Dans une interview au "Parisien" publiée dimanche, Murielle Bolle maintient sa version sur la mort de Grégory Villemin en 1984.

Murielle Bolle en 1985.
Murielle Bolle en 1985. (MAXPPP)

Elle sort de son silence. Pour la première fois depuis la mort du petit Grégory, en 1984, Murielle Bolle, l'un des personnages-clé de l'affaire, se livre dans une interview au "Parisien". L'entretien intervient quelques jours avant la sortie de son livre, intitulé Briser le silence, et dans lequel elle a affirmé vouloir "donner sa vérité". Les 2 et 3 novembre 1984, la jeune fille de 15 ans avait accusé son beau-frère Bernard Laroche d'avoir enlevé Grégory, en sa présence.

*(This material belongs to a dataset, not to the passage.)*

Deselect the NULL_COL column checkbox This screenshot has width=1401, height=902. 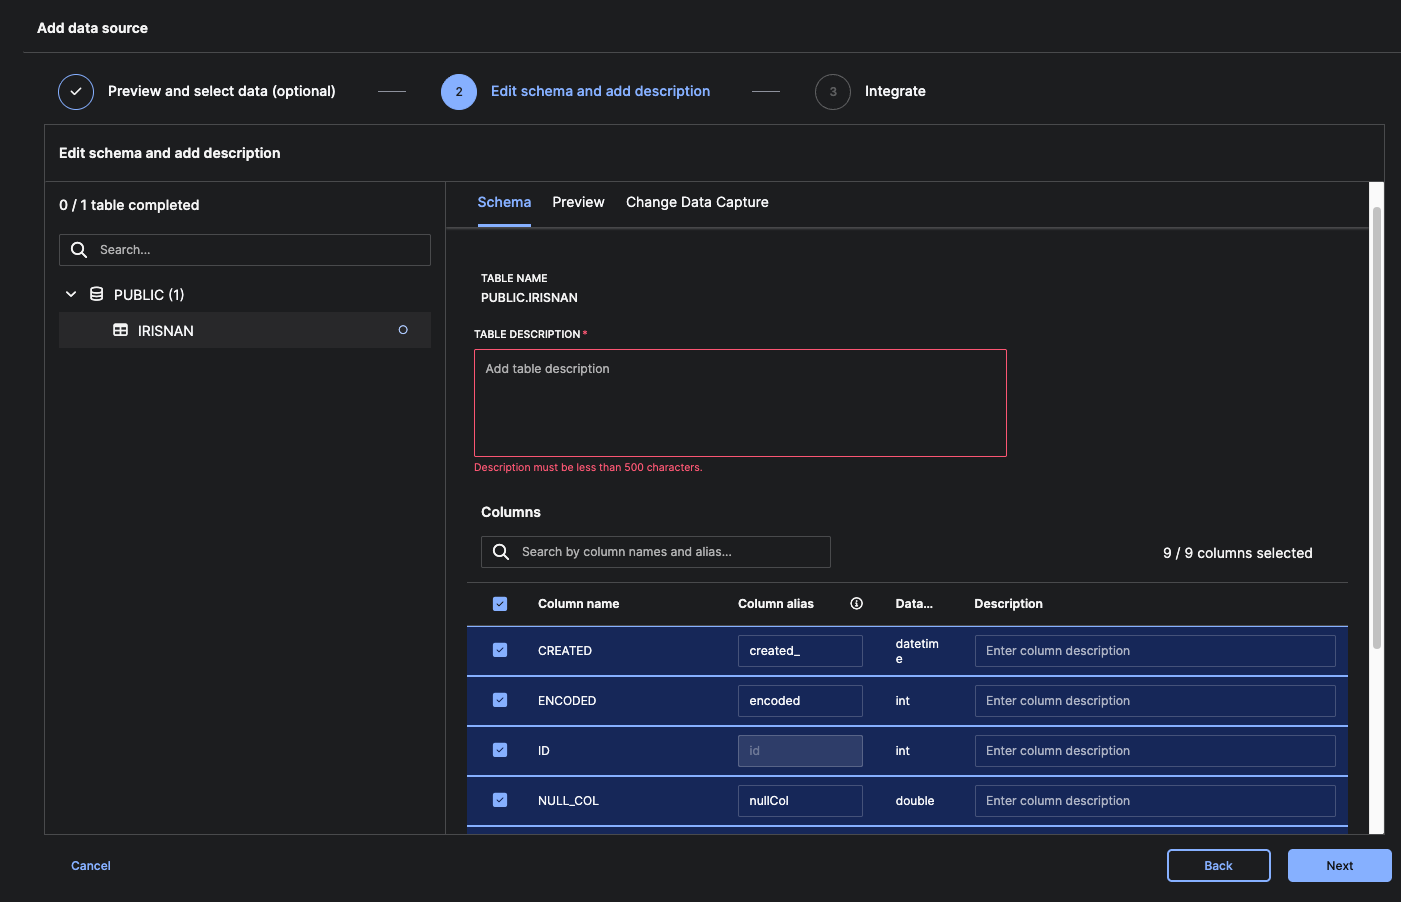coord(500,800)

Avant de se rétracter en dénonçant la contrainte des gendarmes. 

Aujourd'hui âgée de 49 ans, Murielle Bolle clame son innocence, et confirme que la deuxième version qu'elle a donnée aux policiers est bien la "vérité". "Jamais je n’aurais pu cacher un tel crime, c’est horrible. (...) Si je savais quelque chose, je le dirais. Même si ça m’arrachait le cœur et que c’était Bernard, je le dirais." "Je porte la culpabilité de [la] mort" de Bernard Laroche, assure-t-elle aussi. Après ses accusations, son beau-frère avait été inculpé pour assassinat le 5 novembre 1984. Remis en liberté trois mois plus tard, notamment en raison d'erreurs de procédure, il avait été tué d'un coup de fusil par Jean-Marie Villemin, le père de Grégory.

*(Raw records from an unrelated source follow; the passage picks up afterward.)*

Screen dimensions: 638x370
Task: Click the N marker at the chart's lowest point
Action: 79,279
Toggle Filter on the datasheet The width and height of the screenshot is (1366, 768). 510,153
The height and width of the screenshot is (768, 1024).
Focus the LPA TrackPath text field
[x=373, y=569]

Si elle dit "comprendre" les parents du petit garçon dans leur quête de vérité, elle réclame "qu’ils arrêtent de s’acharner contre nous". L'affaire Grégory "a brisé ma vie", conclut Murielle Bolle, qui égraine ses mésaventures : "contrainte d’arrêter l’école", elle a "dû abandonner [son] rêve professionnel de devenir pâtissière", et sa "relation avec ma sœur Marie-Ange, la femme de Bernard" s'est détériorée après 1984. Désormais, elle se "consacre à [sa] petite-fille". "Quand j’ai le blues, j’écoute du Johnny et je chante à tue-tête."